Steven F. Kruger does not mention these paintings by Lorenzetti in The Spectral Jew, but their complex arguments and ambiguities are precisely what his fascinating new book explores. For the Christians of the Middle Ages the Jews represented a problem: the Jew was the Old Man of St Paul, who had been overcome and transcended by the New Man ushered in by Christ. The Jews were defined by their blindness in refusing to see that Christ was the Son of God, and this blindness was a sign of their carnality, their irredeemable physicality. In this they were like women, an Other against whom many medieval Christian men defined themselves. But there was a paradox, the seed of an anxiety: for Jesus himself was a Jew and it was out of Judaism that Christianity had come. Hence the desperate need to make Jews see the light, to convert them, to make them confess that they had been wrong and the followers of Jesus right all along.

Their refusal to be converted was, of course, a sign of their blindness, their stubbornness, but it left just the trace of a suspicion that perhaps they knew something that was hidden to Christians. Kruger shows that this paradox, already present in John’s Gospel and the Pauline Epistles, deepened after 1096 and the First Crusade, as Christians became more aware of the Jews in their midst (and the Muslims at their borders), their scholars began to learn about Jewish traditions, and, as in Spain, Jews came to prominence in many professions.
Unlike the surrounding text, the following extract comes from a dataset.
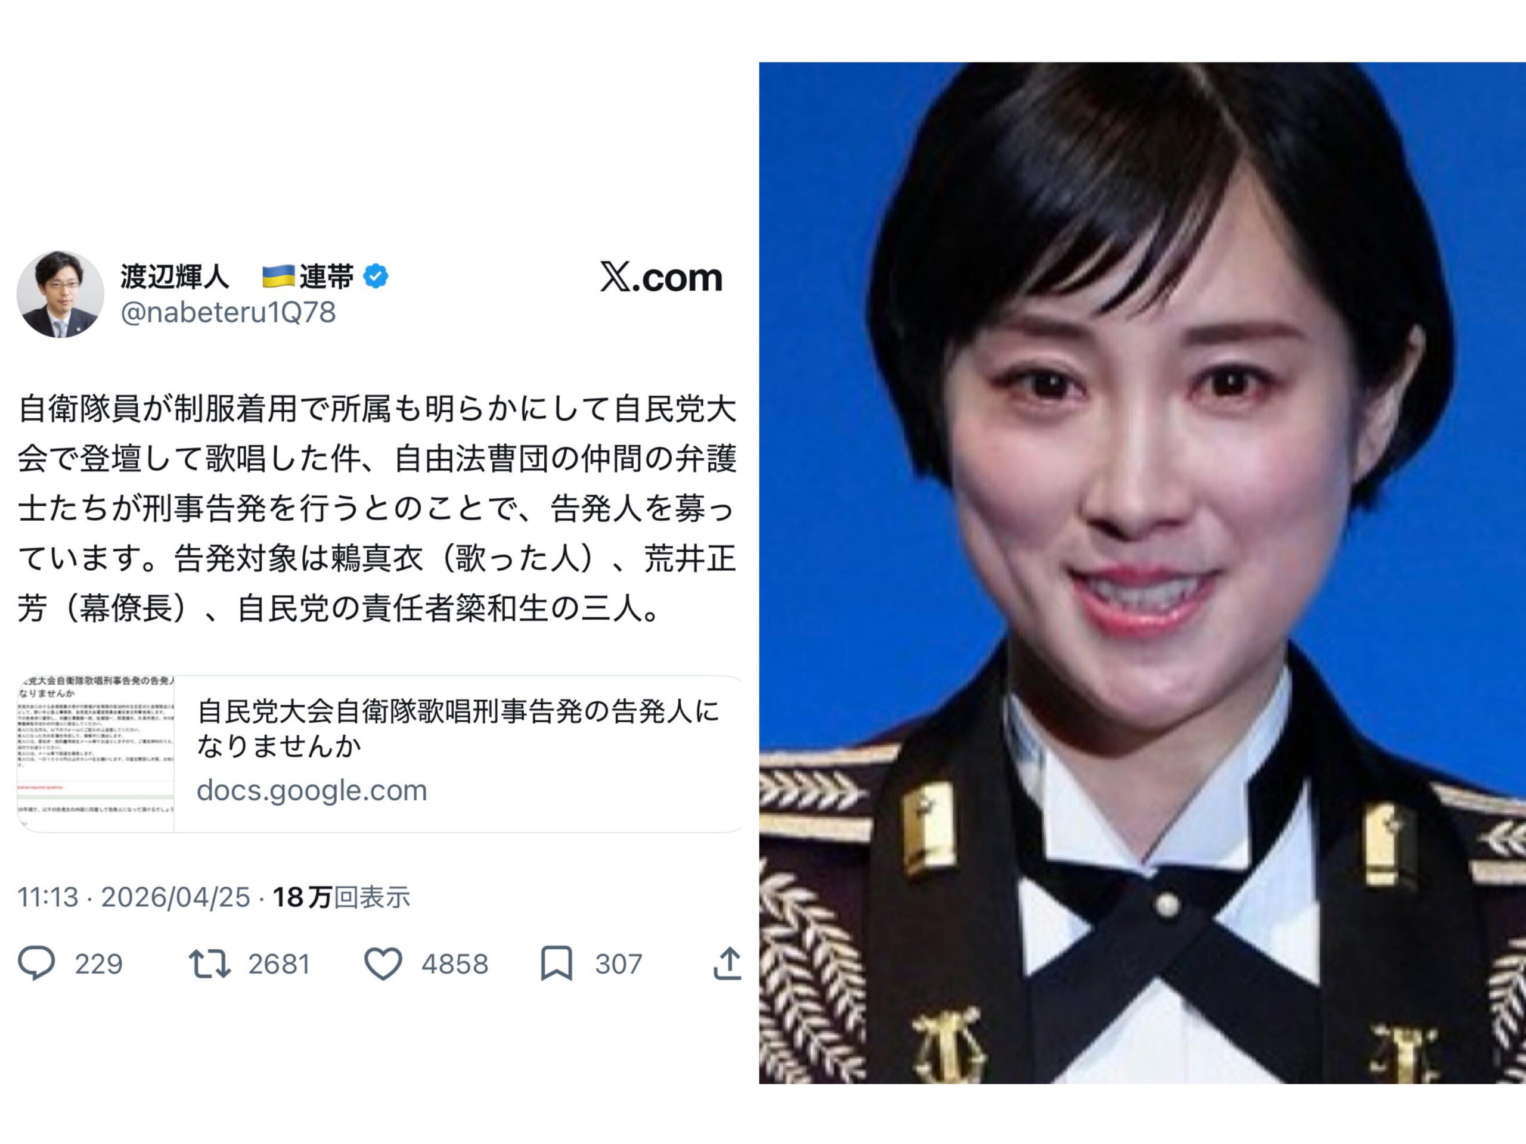The width and height of the screenshot is (1526, 1144).
Task: Click the 18万回表示 view count
Action: point(341,897)

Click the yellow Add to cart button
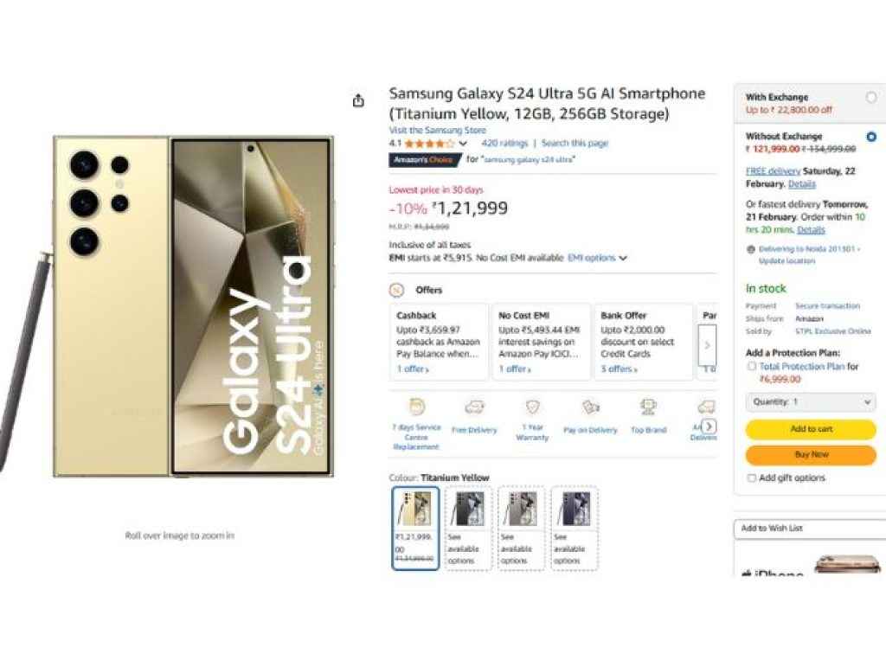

For not only were individual Jews clearly intelligent and thoughtful men, hardly the stereotypes of the Gospels, but it turned out that Judaism itself was not a single monolithic religion, stuck in its stubborn denial of Christianity, but a continuously evolving entity.

In the great disputations which took place, mainly in Spain, in the later Middle Ages, it was most often Jewish converts who were selected to make the Christian case, and they did so now by arguing not just with the Old Testament, but with the Talmud. These disputations were, however, always rigged, for the power lay with the Christians who had organized them and dictated the rules by which both parties had to abide. The outcome was in effect decided beforehand, and the argument of the Christians was often contradictory, to the point (for us, with hindsight) of absurdity: the Talmud, the Christians argued, was a pack of lies from beginning to end; but it also, amazingly, recognized the divinity of Christ, even though the Jews refused to see this.

In response, as Kruger shows, the Jews, constrained to appear under threat of death, for themselves and their communities, retreated into silence, refusing to damn themselves out of their own mouths, maintaining the final freedom of the oppressed; but, of course, by this token giving the Christians the impression that they had no answer to their probing questions. At least in John 8 both sides are given equal weight: the Jews find it absurd that anyone should think any man the Son of God, the Christians think the Jews are being wilfully blind in refusing to see that Jesus is precisely that.

In the Catalonian city of Tortosa, in 1413, by contrast, Pope Benedict XIII opened the proceedings by saying, “It is a known thing with me that my religion and faith is true, and that your Torah was once true but was abolished”. The frightening thing about this is not only that he believes it but that he has to believe it or he could no longer call himself a Christian. And surely Christians will have to go on believing it, however much they call for interfaith dialogue. At a time like the present, when another Benedict sits on the papal throne and the secret Other is no longer primarily the Jew but the Muslim, Steven Kruger’s book should be of interest not only to scholars of medieval culture and theology but to every thinking person, whatever his or her own faith or lack of it.